Y con una respiración profunda, el Jefe pateó a Rhys directamente hacia arriba —haciendo que atravesara el techo de concreto casi sin resistencia; como una red que se rompe.

—¡Gol!

—el Jefe estiró sus musculosos brazos a los lados mientras Rhys desaparecía a través del techo.

El Jefe inhaló una respiración larga y muy profunda; apretando los dientes mientras flexionaba los músculos de sus brazos como si alguien lo estuviera viendo realmente.

—¡Jefe!

Y alguien llegó, varios hombres enmascarados y personas con uniformes de guardias de castillo…

Incluso había mujeres con trajes de criada.

—¡¿Por qué te fuiste tan repentinamente?!

¡¿Qué fue ese ruido que escuchamos?!

—Solo mi grandeza —una sonrisa se dibujó en el rostro del Jefe mientras se burlaba y se recomponía—.

Algunos de ustedes, recuperen el cuerpo del Negro arriba.

Husky, ve a buscar a Chihuahua para que podamos configurar la cámara —es hora de que Enkland conozca a su nuevo amo.

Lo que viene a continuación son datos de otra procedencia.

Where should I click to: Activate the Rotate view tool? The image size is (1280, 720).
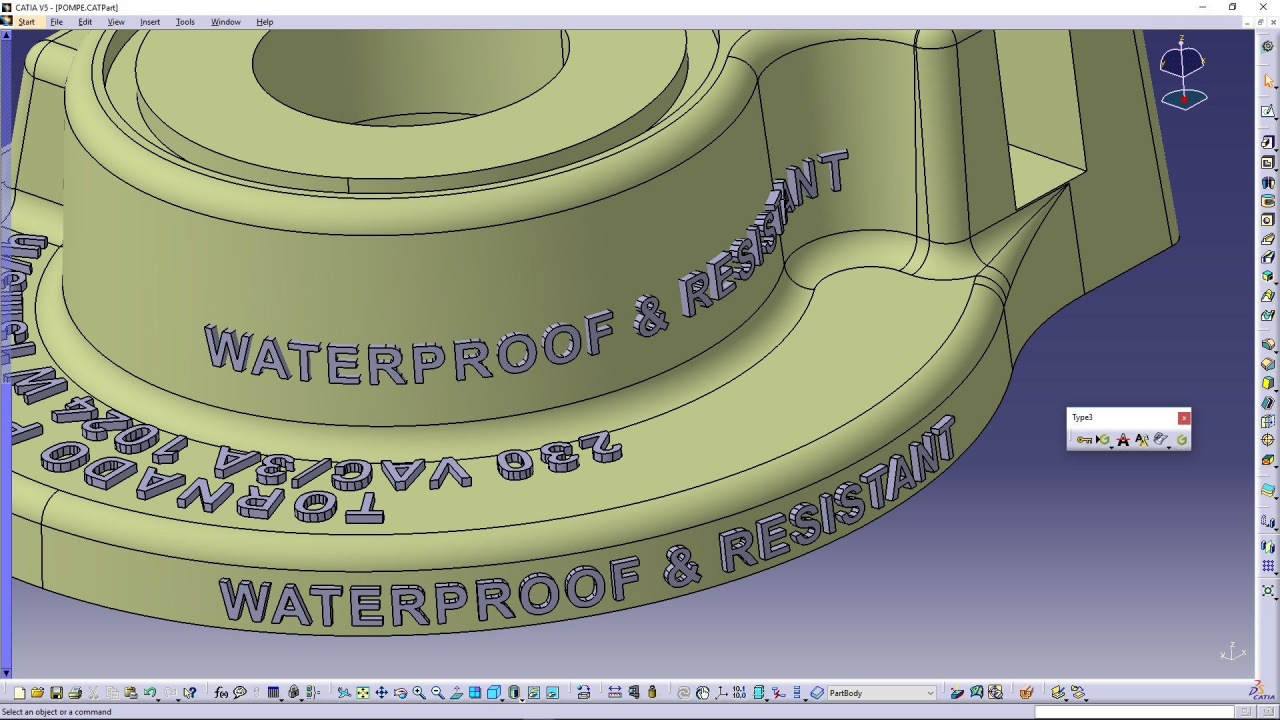coord(400,692)
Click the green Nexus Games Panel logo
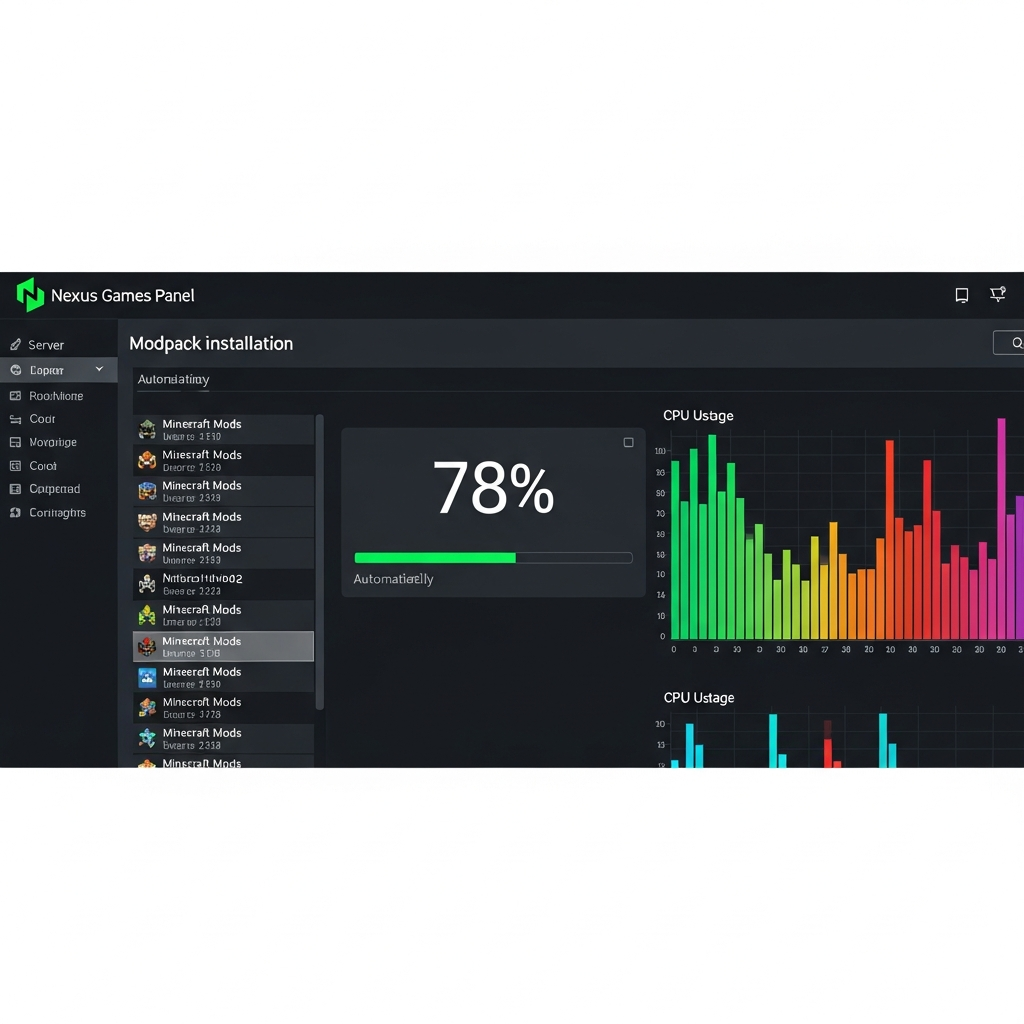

—De inmediato, Jefe —el hombre llamado Husky sonrió y asintió; había casi un brillo en sus ojos cuando miraba al Jefe—.

Y no era solo él, todos los hombres y mujeres presentes allí miraban al Jefe como si fuera una especie de deidad.

—Haré lo que me pides de inmed…

¡Kh!

Y antes de que Husky pudiera dar un solo paso, un enorme trozo del techo cayó sobre él.

Sin embargo, Husky fue lo suficientemente fuerte como para atraparlo; apretando fuertemente los dientes mientras las venas de su cuello, piernas y brazos se hacían visibles.

!!!

Pero ni un segundo después, todos vieron cómo fue aplastado en pedazos…

—Touchdown.

…mientras Rhys emergía del agujero y caía violentamente justo encima del concreto.